Was that dryer lint? If so, I have never looked at that sheet of stuff and thought "I'll make a mouse." How do people come up with ideas like this?


----------



## Pumpkin5 (Aug 8, 2010)

aquariumreef said:


> So I tried one of these (failed miserably) and burnt my self badly, I can sue you, correct?
> 
> Just kidding, though I did fail badly. :lol:


:jol: Can I chime in here for Allen? Said in my best old man china voice, "Grasshopper, when you can snatch the pebble from my hand..it will be time for you to create a dryer lint mouse using hot glue...practice Grasshopper, practice...patience is a virtue you must master....."


----------



## kprimm (Mar 14, 2009)

Very cool video. And that is why I say the yard haunter is as good as any pro haunter. We can make something out of anything. Nice work.


----------



## scarrycher (May 30, 2012)

Have you ever watched Allen with a heat gun? I think he's flame retardant... I also think he can make mac and cheese scarry!


----------



## The Watcher (Sep 13, 2008)

Nice video. I Love the price! Great work.


----------



## katemsingleton (Jun 28, 2012)

AllanH - I love all your videos and I think this mouse is great! I was most surprised at the end when I saw him looking dead upside down though, since the vid was titled "making a mouse." Once I saw how matted the dryer lint fur could look and the rigor mortis effect... it REALLY takes on a new style as a DEAD mouse, instead of just a creepy mouse eating cheese in a scene. I love it!


----------



## Screaming Demons (Jul 12, 2009)

kprimm said:


> Very cool video. And that is why I say the yard haunter is as good as any pro haunter. We can make something out of anything. Nice work.

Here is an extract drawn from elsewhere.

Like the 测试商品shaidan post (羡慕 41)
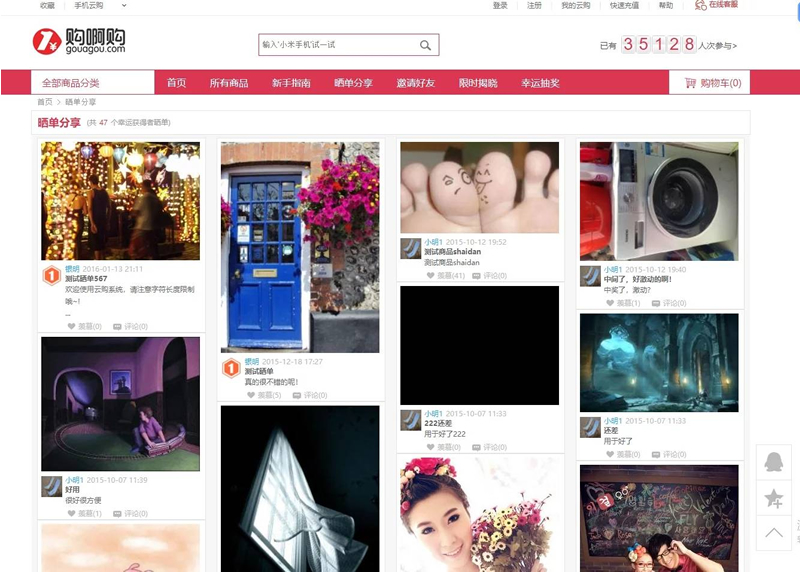 tap(446, 275)
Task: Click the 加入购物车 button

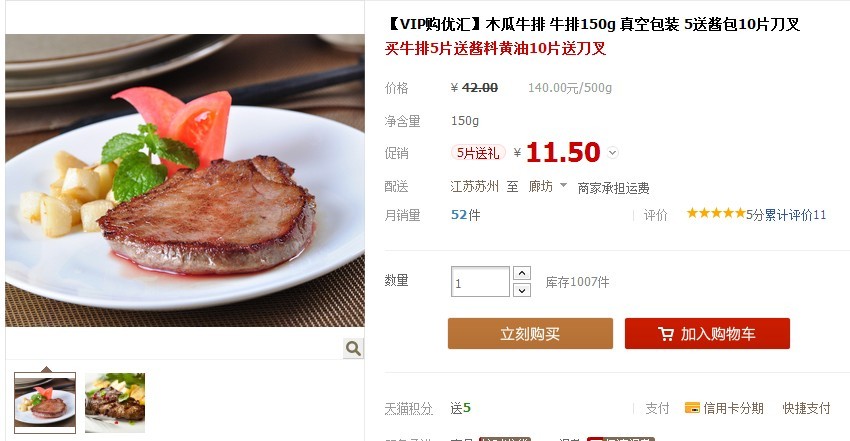Action: pyautogui.click(x=707, y=333)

Allen is a pro haunter, with the mindset of a home haunter. And a heart of gold for sharing all his fantastic ideas with the rest of us, on Youtube and the various haunt sites. Most people who come up with things like that would sell the finished products or how-tos. But Allen provides all his know-how for free. Ask a question and he'll come up with an answer for you.

We all need to chip in and buy him a new car or something.


----------



## Lilly (Jun 13, 2006)

Very cool..I can do that with my hot glue skelly bats ..thanks for idea....
ohh and i can get all kinds of fur from my taxidermist friend woohoo..


----------